Wickremesinghe Revives Proposal

However, Wickremesinghe now feels that the political climate in Sri Lanka is conducive to closer ties with India, given the significant role India has played in rescuing Sri Lanka from an economic abyss. Significantly, till now, no Sinhala nationalist leader has opposed the “land link” proposal made in New Delhi.

Wickremesinghe has support from two Lankan economists: Gayasha Samarakoon and Muttukrishna Sarvananthan. They said in a paper published by Routledge, that a land bridge would bring down the transport cost in India-Sri Lanka trade by 50%.

The 23 km bridge could be traversed in less than an hour. And from the arrival point at Talaimannar, it would take another 7–8 hours to reach Colombo by road (roughly 367 km). The total travel time between India and Colombo would be 9 hours  with a few more hours to accommodate customs requirements.

But the total time taken to transport goods from Tuticorin in Tamil Nadu to Colombo is between 116 and 122 hours (about five days) for non-container ships, and between 40 and 46 hours (i.e., nearly two days) for container ships. This is “excessive” the economists said.

They further said that the waiting time for customs clearance and other formalities could also be significantly reduced if the land route was used because the land route would involve only exports/imports to/from India, whereas the Colombo Harbour would be handling trade to and from all over the world.

Lower transport costs would bring down prices of goods in Sri Lanka. An uptick in trade would create thousands of direct and indirect jobs. The road link would also contribute to the economic development of backward provinces like the Northern Province and the North Central Province.

“Districts in these provinces have been the lowest contributors to the national economy for a very long period. The poverty and unemployment rates of these provinces are the highest in the country and the human development index of these provinces is the lowest in the country,’’ the economists pointed out.

“Furthermore, the business communities in the Northern and North Central Provinces have long complained about their inability to directly engage in international trade. Presently, businesspersons in the Northern and North Central Provinces can engage in export/ import trade only through exporters/importers in Colombo. The proposed bridge would boost direct international trade between the northern, north-central, and eastern regions of Sri Lanka and India (particularly Southern India).”

Currently, only a small fraction of Indian tourists visits the Northern, North Central, and Eastern Provinces of Sri Lanka due to the long distance from Colombo, where the main international airport is located. The proposed bridge would boost tourist traffic to these marginalized provinces.

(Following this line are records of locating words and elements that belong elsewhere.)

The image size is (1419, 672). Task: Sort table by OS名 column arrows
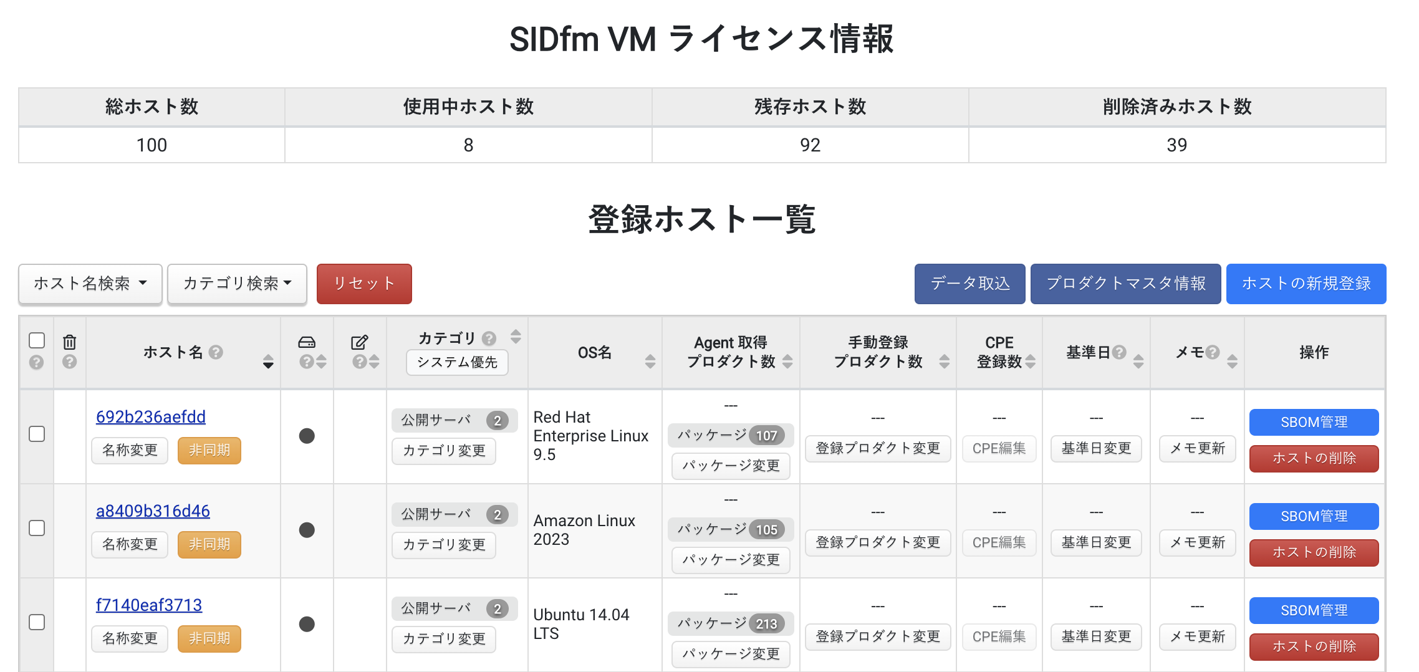pos(650,361)
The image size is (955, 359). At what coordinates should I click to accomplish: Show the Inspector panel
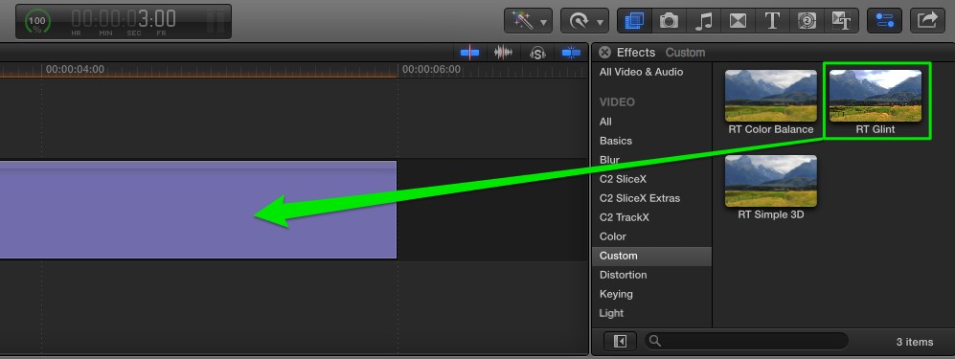pyautogui.click(x=884, y=21)
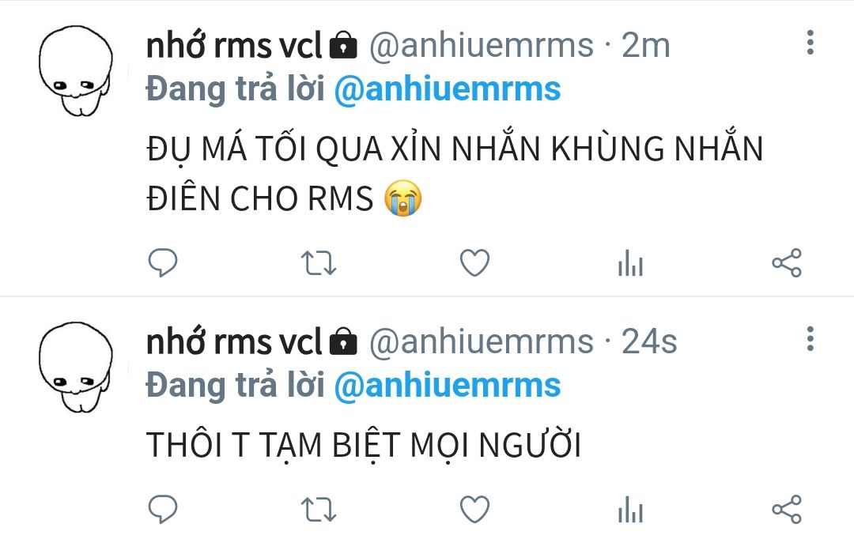Like the THÔI T TẠM BIỆT MỌI NGƯỜI tweet
Viewport: 854px width, 539px height.
coord(475,510)
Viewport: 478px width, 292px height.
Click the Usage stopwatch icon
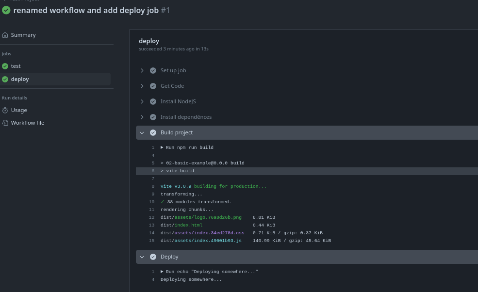pyautogui.click(x=5, y=110)
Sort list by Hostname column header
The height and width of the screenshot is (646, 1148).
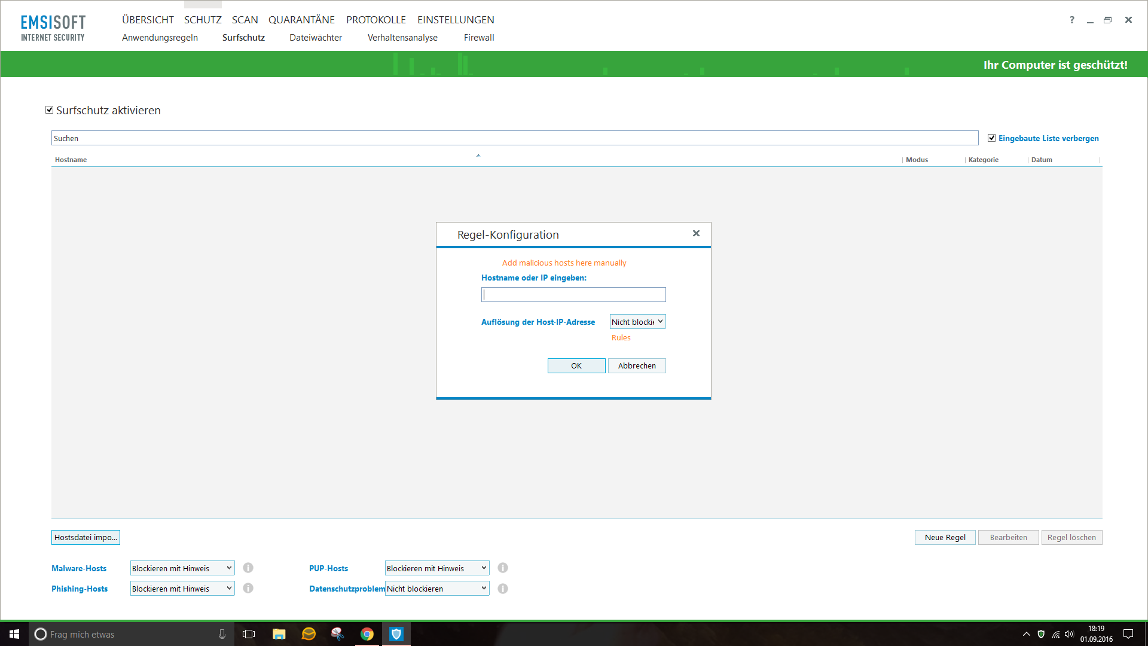tap(71, 160)
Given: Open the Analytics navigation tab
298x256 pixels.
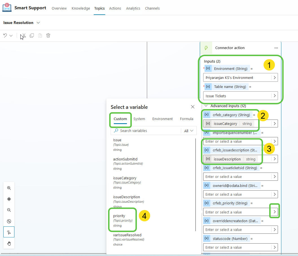Looking at the screenshot, I should coord(133,8).

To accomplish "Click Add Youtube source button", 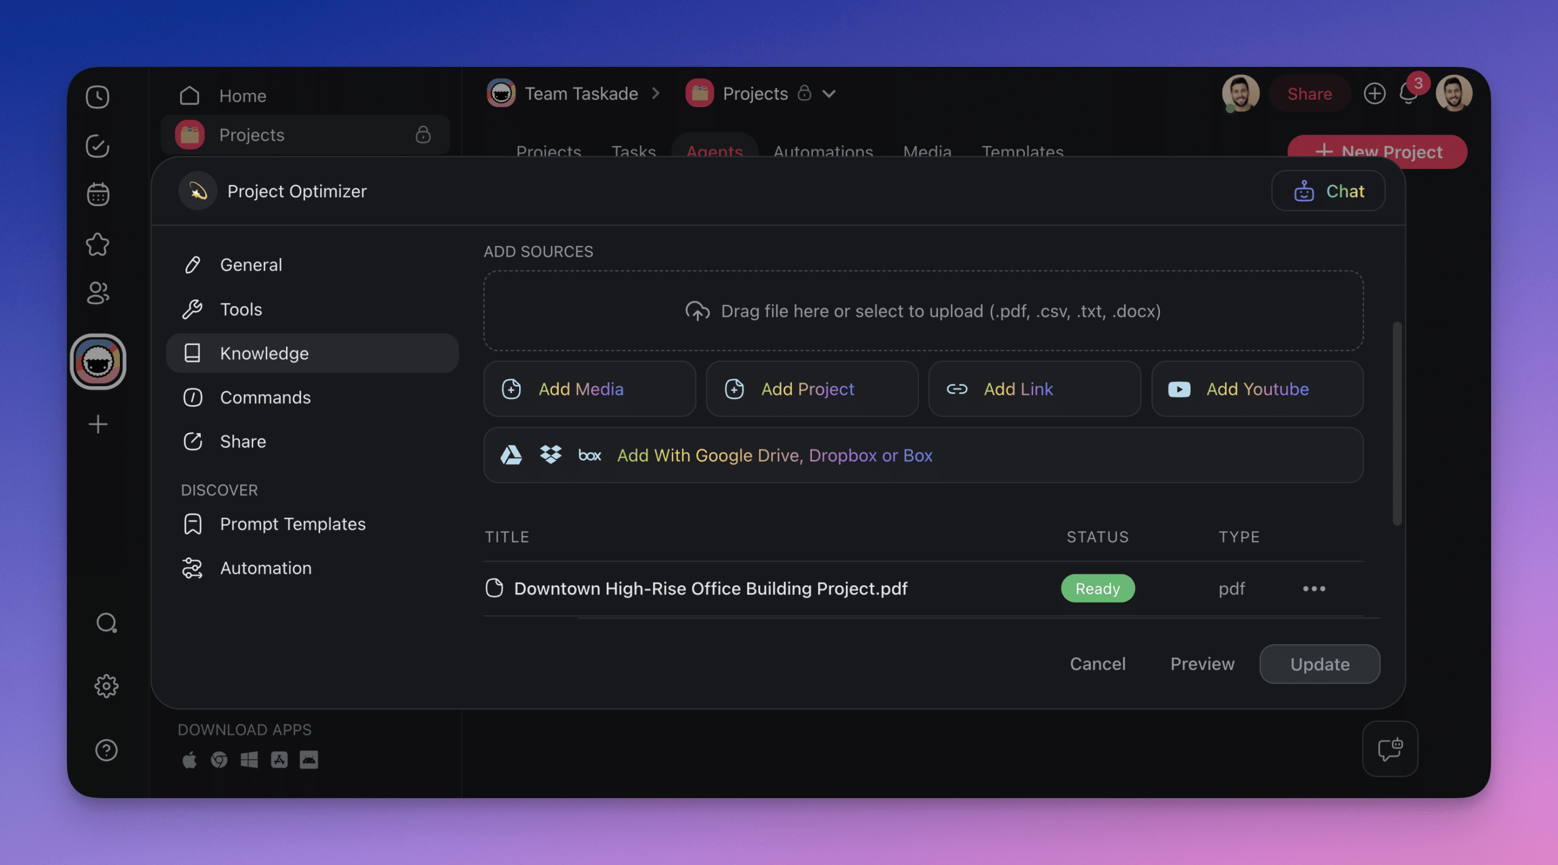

Unlike in 2002, 2015, 2016 and 2017, Sinhala nationalists have made no comment on the bridge proposal as on date. This is probably because it will be churlish to oppose closer links with India when India is helping Sri Lanka overcome a grave economic crisis.

But suspicions about India’s moves run deep in the minds of the Sri Lankan ruling class, based on an atavistic fear of Indian hegemony. An imagined prospect of being flooded by businessmen, professionals and workers from over-populated India frightens Sri Lankan businessmen and professionals. Hence the opposition to the Comprehensive Economic Partnership Agreement (CEPA) and the Economic and Technical Partnership Agreement (ETCA) proposed by India.

Sri Lanka is also thought to be too weak vis-à-vis India. Sunday Times said so in an editorial on Wickremesinghe’s visit: “The problem for Sri Lanka is that it has no muscle, no clout to bargain as equal partners for win-win solutions when in Delhi. It is a lopsided balance sheet.”